— Aim of the exercise —
In the forum thread about the quadratic equation, what standard form is given for these equations? Please answer briefly.

— Quoted passage —
—————
Question

3x^2-2x+4=0
a. a Repeadted Real Solution
b. Two Unrequal Real Solution
c. No Real Solution

Answer 1

ok,we have the formula for this equation:

Answer 2

How do i tell the Difference?

Answer 3

the standard form of these equations is:
\(\sf \Large Ax ^{2} + Bx + C = 0\)

Answer 4

\(\sf \Large x _{1,2} = \frac{ -b \ \pm \ \sqrt{b ^{2}- \ 4ac} }{ 2a }\)

Answer 5

now can you do it yourself?

Answer 6

well i dont need the solution... just to know what they are..

Answer 7

like i know how to solve it no problem.. i dont know the diff between repeated or unequal or no real solution

Answer 8

first find x1 , x2 then i will tell you :)

Answer 9

may i write?

Answer 10

@oscargt1

Answer 11

sure

Answer 12

x1 = 1/3 (1+i sqrt(11)) x2 = 1/3 (1-i sqrt(11))

Answer 13

\(\sf \large x _{1,2} = \frac{ -(-2) \pm \sqrt{44} }{ 6 }\)

Answer 14

ok?

Answer 15

just don't calculate it,because the question wants us another thing ...

Answer 16

-1/6 (-2(+ or -)2 sqrt(11))

Answer 17

no,it's not necessary...when \(\sf \large\sqrt{b ^{2}-4ac}\) is equal to 0 we have one solution so a Repeadted Real Solution is right,but when it's equal to a negative number we don't have any solution so No Real Solution is right,and when it's qual to a positive number,we have two solutions so Two Unrequal Real Solution is right :)

Answer 18

got it?

Answer 19

Thanks so much!

Answer 20

you're welcome :)
—————
— Excerpted records —
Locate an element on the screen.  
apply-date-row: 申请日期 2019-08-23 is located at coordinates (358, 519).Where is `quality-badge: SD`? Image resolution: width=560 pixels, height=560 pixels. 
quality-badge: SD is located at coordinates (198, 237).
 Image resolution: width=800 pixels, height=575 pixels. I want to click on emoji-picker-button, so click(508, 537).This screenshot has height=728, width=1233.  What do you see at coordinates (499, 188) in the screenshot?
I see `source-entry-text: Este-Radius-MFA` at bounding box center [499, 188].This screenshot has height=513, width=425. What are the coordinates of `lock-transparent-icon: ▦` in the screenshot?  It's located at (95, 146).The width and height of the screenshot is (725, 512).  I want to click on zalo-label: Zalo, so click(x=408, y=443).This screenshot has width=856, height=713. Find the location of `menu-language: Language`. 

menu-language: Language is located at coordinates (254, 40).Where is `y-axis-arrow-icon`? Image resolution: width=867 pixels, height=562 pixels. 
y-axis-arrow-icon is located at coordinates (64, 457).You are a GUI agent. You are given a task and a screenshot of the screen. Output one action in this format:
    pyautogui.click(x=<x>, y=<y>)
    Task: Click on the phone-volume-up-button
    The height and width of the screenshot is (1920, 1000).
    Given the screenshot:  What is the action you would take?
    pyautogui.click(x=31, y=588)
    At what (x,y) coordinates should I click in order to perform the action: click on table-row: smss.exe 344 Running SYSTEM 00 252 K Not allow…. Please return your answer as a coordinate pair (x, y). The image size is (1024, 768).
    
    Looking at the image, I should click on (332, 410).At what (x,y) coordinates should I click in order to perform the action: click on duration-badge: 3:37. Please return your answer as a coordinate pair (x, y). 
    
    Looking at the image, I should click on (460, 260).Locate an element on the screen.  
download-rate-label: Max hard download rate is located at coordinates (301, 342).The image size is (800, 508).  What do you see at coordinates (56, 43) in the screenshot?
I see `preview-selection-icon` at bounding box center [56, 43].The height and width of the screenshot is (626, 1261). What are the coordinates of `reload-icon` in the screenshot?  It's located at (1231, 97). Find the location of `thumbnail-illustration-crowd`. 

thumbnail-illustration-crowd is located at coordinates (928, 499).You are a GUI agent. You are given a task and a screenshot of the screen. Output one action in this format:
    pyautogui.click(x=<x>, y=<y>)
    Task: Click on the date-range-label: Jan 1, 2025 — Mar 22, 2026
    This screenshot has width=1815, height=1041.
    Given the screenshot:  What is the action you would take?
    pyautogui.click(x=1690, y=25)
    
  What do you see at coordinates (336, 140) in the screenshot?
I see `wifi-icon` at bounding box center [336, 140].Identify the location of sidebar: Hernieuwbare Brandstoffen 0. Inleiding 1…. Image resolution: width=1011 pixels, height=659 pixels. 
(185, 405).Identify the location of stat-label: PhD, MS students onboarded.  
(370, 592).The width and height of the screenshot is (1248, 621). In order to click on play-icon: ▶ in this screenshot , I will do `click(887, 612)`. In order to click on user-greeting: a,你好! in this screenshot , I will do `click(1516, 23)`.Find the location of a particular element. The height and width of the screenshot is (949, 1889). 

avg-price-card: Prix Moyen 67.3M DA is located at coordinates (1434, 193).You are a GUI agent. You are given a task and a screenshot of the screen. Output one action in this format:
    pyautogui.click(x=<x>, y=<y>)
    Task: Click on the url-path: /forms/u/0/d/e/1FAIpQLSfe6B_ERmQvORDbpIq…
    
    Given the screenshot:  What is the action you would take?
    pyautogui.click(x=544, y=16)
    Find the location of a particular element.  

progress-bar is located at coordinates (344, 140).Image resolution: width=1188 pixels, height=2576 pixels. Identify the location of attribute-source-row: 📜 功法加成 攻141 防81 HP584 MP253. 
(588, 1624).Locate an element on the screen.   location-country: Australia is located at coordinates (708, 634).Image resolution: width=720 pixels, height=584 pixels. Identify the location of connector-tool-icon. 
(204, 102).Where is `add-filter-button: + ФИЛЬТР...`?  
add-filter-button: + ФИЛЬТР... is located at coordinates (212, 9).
—————
— Response for this exercise —
Ax² + Bx + C = 0